The first of three shows at Worcester Centrum completed the month. Phish opened November 28th with The Curtain followed by You Enjoy Myself which segued into I Didn’t Know, before which Trey joked with the audience that Fish would now perform “his interpretation of the Rolling Stones’ Sucking in the Seventies”. Black-Eyed Katy was next before the band closed the set with Theme from the Bottom > Rocky Top. The second night in Worcester also started strongly with The Wedge, Foam and Simple > The Man Who Stepped Into Yesterday. The Sloth and David Bowie appeared as well during the first set. Set two that night began with the longest known version of Runaway Jim ever played (nearly one hour and arguably the longest single song the band has ever performed live). The super-Jim showcased lots of jamming along with teases of myriad songs including but not limited to Harry Hood, Crosseyed and Painless, Bathtub Gin and Weekapaug Groove.

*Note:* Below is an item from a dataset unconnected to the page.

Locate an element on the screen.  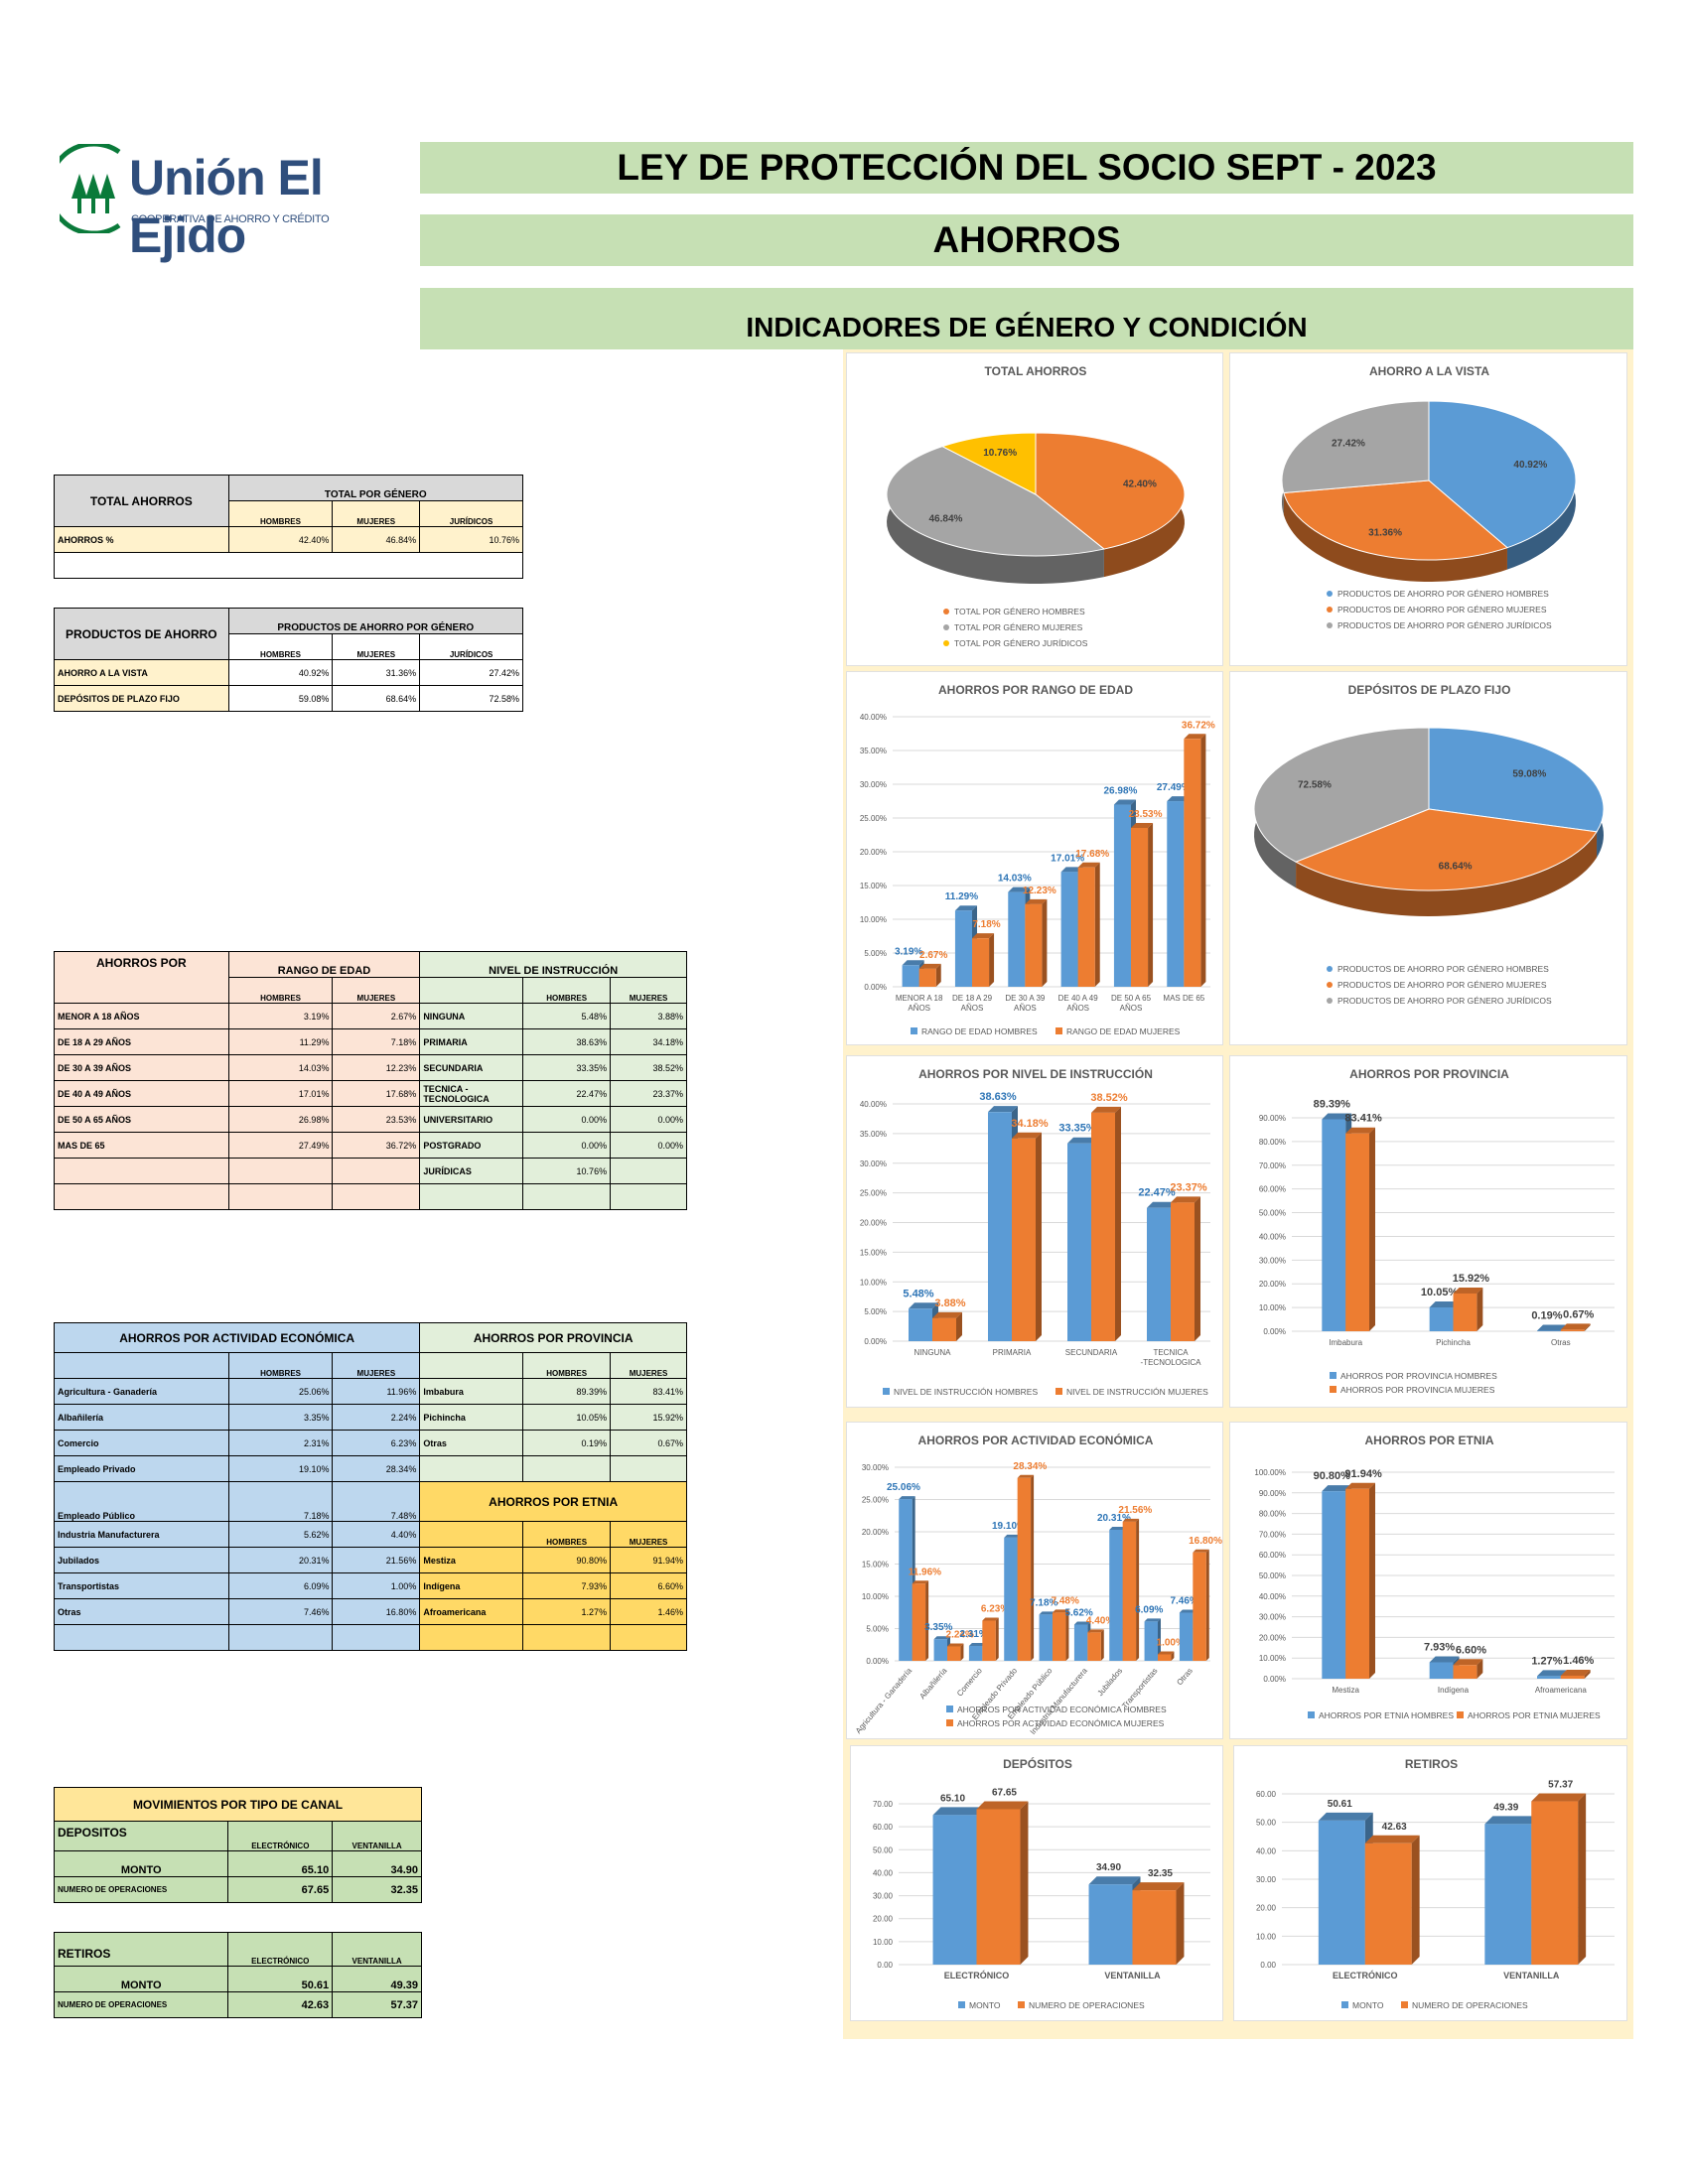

Strange Design, Harry Hood, Suzy Greenberg and Prince Caspian respectively rounded out set two. The encore was “Fish’s favorite song” Buffalo Bill which turned into the band’s fifth play on Moby Dick in fifteen years (11/21/92, 12/31/94, 10/29/94, 8/17/97 made up the first four parts of the running joke). The Moby Dick segment, announced by Trey in a Robert Plant voice, led into the final segment of the three-song encore, Fire. The first set of the show on the 30th featured an unusually lengthy rendition of Funky Bitch. Wolfman’s Brother came next and mutated into a jam during which Trey sang the heavy metal version of Sanity, the “Esther tried in vain” line from Esther and played licks from Led Zeppelin’s Heartbreaker. Following Sanity, Trey asked Chris to kill the lights so the band could jam in the dark, a tradition begun earlier that summer at Lake Como in Cernobbio, Italy. The second set included an unfinished performance of Stash, followed by Free which morphed smoothly into Piper. The encore that night was Phish’s debut of Them Changes by Band of Gypsies.
After a day off, Phish continued the tour with two shows at Philadelphia’s CoreStates Spectrum prior to looping through the midwest and back to Albany to finish the tour.